Mucho going on in View (and more generally VDI) land. My first part I was posted here.
If you’re interested in a quick catch-up, read on…
View 4.5 beta
The existence of this has been discussed by others (here, and here) – I will neither confirm nor deny. What I can say is that the ongoing march of improved simplicity, scale, function in the hosted virtual desktop use case is well underway, and that every day, more and more customers are starting to embrace it.
I’m part of the internal EMC View 4 pilot rollout. For me personally, Windows 7 and check-in/out is a huge deal (and neither supported in View 4). Then again, I wouldn’t describe me as the idea target user (at least right now) for Client Virtualization (as an extremely mobile laptop user, who is also constantly building my own environment – I’m using Office 2010 beta also right now as an example).
That said – expanding the use cases out to these types of users are very important.
I do use it all the time – but not as my primary machine. How do I use it? The vSpecialist team uses View as the front-end to much of our demo lab gear.
If you want to hear about our own experiences with View 4 in our internal rollout – their was a recent EMC IT webcast which was recorded.
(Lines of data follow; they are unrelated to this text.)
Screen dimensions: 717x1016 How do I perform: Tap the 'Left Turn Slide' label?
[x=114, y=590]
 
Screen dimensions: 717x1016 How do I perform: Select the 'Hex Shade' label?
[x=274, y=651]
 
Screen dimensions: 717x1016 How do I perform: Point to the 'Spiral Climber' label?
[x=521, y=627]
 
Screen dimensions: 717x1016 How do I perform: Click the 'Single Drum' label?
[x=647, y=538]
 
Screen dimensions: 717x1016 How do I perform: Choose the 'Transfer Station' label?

You can see that here.
VMware View Launch Tour
The VMware View/EMC Launch tour is coming to a city near you… I should have posted this earlier, as there were dates I missed, but there are several left in Canada and the US. You can register here.
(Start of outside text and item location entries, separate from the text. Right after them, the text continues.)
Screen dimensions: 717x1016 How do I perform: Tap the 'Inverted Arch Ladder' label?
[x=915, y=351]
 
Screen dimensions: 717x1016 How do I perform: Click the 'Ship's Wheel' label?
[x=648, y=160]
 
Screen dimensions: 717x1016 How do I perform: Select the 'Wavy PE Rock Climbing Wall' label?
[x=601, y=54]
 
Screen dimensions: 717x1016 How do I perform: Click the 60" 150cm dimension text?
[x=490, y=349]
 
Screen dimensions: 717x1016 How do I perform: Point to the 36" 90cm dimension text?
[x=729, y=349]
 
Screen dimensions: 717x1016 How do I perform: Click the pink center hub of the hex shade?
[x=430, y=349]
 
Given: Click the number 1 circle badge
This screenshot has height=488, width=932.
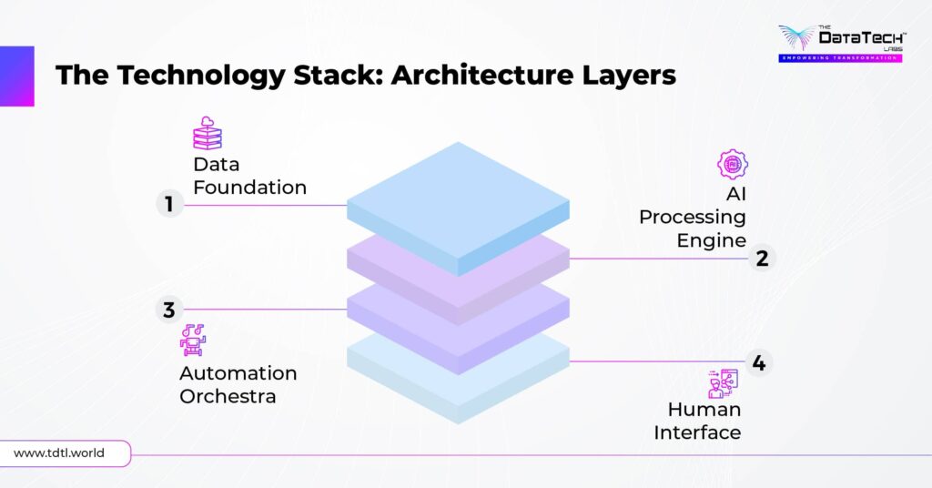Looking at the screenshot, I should coord(169,205).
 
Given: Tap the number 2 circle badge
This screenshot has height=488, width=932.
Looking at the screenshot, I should coord(762,259).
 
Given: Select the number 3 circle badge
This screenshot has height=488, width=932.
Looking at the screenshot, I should coord(169,310).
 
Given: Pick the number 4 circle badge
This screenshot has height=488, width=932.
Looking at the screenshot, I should coord(758,362).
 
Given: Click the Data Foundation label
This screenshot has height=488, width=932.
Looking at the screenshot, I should coord(249,176).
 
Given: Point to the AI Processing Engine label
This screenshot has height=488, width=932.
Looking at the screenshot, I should coord(694,218).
The “who’s better for View vendor histrionics” continue…
At Partner Exchange – my colleagues from NetApp claimed that “9 of 10 customers using VDI use NetApp” . As you can imagine, that caused some eyebrows to be raised. Vaughn reiterated that claim recently at Mike Laverick’s blog/”chinwag” here… (35 minutes in) as well as making some comments about me (calling me “Rupert Murdoch” for hiring good folks, and EMC the “Evil Galactic Empire” about 10 minutes in :-)
BTW, correcting one comment in the recording – as EMC, I can’t hire from partners who are focused and committed EMC partners. But I will also say this – people are the thing that make the world go-round, and I’m certainly OK about taking top-notch people from competitors and competitive partners!
Vaughn is good guy, and you can hear that in Mike’s podcast (which I would recommend listening to). He and I are both passionate about virtualization, and love our gigs. I personally agree with almost everything he said, particularly around “stack”… and disagree vehemently with the characterizations about me and EMC, View market share, and implying that the VCE Coalition (integrated tech, selling, support, and joint venture) and the partnership between Cisco and NetApp are equivalent. but then again, you’d probably expect that :-).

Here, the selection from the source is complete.